Gli esperimenti sono stati effettuati con SHIVA (Slow to High Velocity Apparatus), un apparato sperimentale con la potenza di 300 kW (equivalente alla potenza dissipata da 100 appartamenti medi italiani) che viene immessa in provini di roccia delle dimensioni di un piccolo bicchiere del diametro di 50mm. SHIVA è il più potente simulatore di terremoti al mondo. SHIVA dispone di due motori elettrici tipo brushless in grado di imporre straordinarie accelerazioni pari a numerose volte quella di gravità, spostamenti di decine di metri nel caso di terremoti molto grandi e pressioni come quelle che può esercitare una colonna di roccia dall'altezza di diversi chilometri che sono tipiche di un grande terremoto. Nel caso di esperimenti condotti su rocce intere gli effetti sono impressionanti con fusioni delle stesse in pochi secondi tali da produrre vetri sismici molto simili se non identici a quelli che i geologi trovano in alcune faglie naturali. Gli esperimenti descritti sono stati effettuati con dei portacampioni particolari per impedire l'estrusione del materiale granulare e misurare il coefficiente di attrito. SHIVA, installato nel 2009 nel Laboratorio Alte Pressioni - Alte Temperature di Geofisica e Vulcanologia Sperimentali dell'Istituto Nazionale di Geofisica e Vulcanologia (INGV) di Roma, è stato progettato e costruito in Italia grazie alla collaborazione tra INGV e Università di Padova che ha contribuito al reperimento dei fondi, attraverso due progetti ERC e fornendo sostegno nella parte progettuale e negli studi microstrutturali.

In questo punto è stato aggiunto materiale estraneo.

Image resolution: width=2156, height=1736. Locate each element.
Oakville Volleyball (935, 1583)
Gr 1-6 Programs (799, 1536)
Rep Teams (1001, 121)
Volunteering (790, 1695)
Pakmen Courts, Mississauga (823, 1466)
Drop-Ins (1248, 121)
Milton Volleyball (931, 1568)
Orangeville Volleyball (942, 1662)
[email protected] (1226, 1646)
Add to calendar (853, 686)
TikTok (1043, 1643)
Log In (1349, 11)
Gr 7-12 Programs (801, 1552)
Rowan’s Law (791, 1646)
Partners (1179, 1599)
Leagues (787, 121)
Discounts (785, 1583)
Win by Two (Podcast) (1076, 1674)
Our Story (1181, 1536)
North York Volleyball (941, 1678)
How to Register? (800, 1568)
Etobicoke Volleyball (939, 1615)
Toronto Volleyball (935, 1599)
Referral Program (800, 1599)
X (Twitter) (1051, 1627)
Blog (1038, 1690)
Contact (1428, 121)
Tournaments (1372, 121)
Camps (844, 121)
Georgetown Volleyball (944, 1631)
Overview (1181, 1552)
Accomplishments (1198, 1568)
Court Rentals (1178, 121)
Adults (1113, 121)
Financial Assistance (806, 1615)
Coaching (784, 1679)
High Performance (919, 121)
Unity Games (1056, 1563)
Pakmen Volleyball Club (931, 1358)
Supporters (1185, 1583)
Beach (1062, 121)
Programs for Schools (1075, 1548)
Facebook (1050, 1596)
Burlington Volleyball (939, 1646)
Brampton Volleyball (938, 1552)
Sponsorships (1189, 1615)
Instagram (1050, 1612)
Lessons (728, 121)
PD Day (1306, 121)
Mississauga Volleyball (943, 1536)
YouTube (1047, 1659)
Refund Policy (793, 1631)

“Questo potente apparato sperimentale serve, insieme ad altre attività di ricerca - studi di terreno per descrivere l'architettura della faglie naturali, analisi di laboratorio dei prodotti di faglia naturali e sperimentali per capire i processi fisici responsabili dei terremoti e modelli numerici di simulazione di propagazione di rottura durante i terremoti per verificare la validità delle osservazioni sperimentali - per comprendere la meccanica dei terremoti - afferma Giulio Di Toro, responsabile del progetto di ricerca dell’Unione Europea NOFEAR - La ricerca ha svelato i processi fisici che consentono a un terremoto di generare uno tsunami per sollevamento del fondale marino. Abbiamo capito l’importanza di questi sedimenti calcarei nella spiegazione di un avanzamento di una rottura sismica. Il comportamento fisico del materiale studiato può spiegare alcune caratteristiche di zone di subduzione meno studiate. Tuttavia con una mappatura dei sedimenti in prossimità delle zone di subduzione e una caratterizzazione del materiale che viene tagliato dai megathrust in superficie si potrebbe pensare alla costruzione di una mappa di pericolosità soprattutto per individuare zone che possono essere soggette a tsunami earthquakes. Certamente si può costruire una mappa delle caratteristiche fisiche e di risposta dei sedimenti/rocce alla nucleazione e propagazione di un terremoto. Tuttavia bisogna sempre considerare che i sedimenti oceanici sono estremamente diversi da area ad area e frutto di processi che si incrociano con il clima e l’oceanografia”.
“Questa ricerca - conclude Elena Spagnuolo, ricercatrice dell’INGV - tenta di svelare i possibili processi fisici che consentono a un terremoto di generare uno tsunami per sollevamento del fondale marino. In considerazione del fatto che questi sedimenti calcarei sono abbastanza comuni nelle fosse oceaniche e che, in base all'evidenza sperimentale, la loro presenza agevola la propagazione di una rottura sismica fino a rompere il fondale marino, si pensa che questo fenomeno possa essere molto frequente”.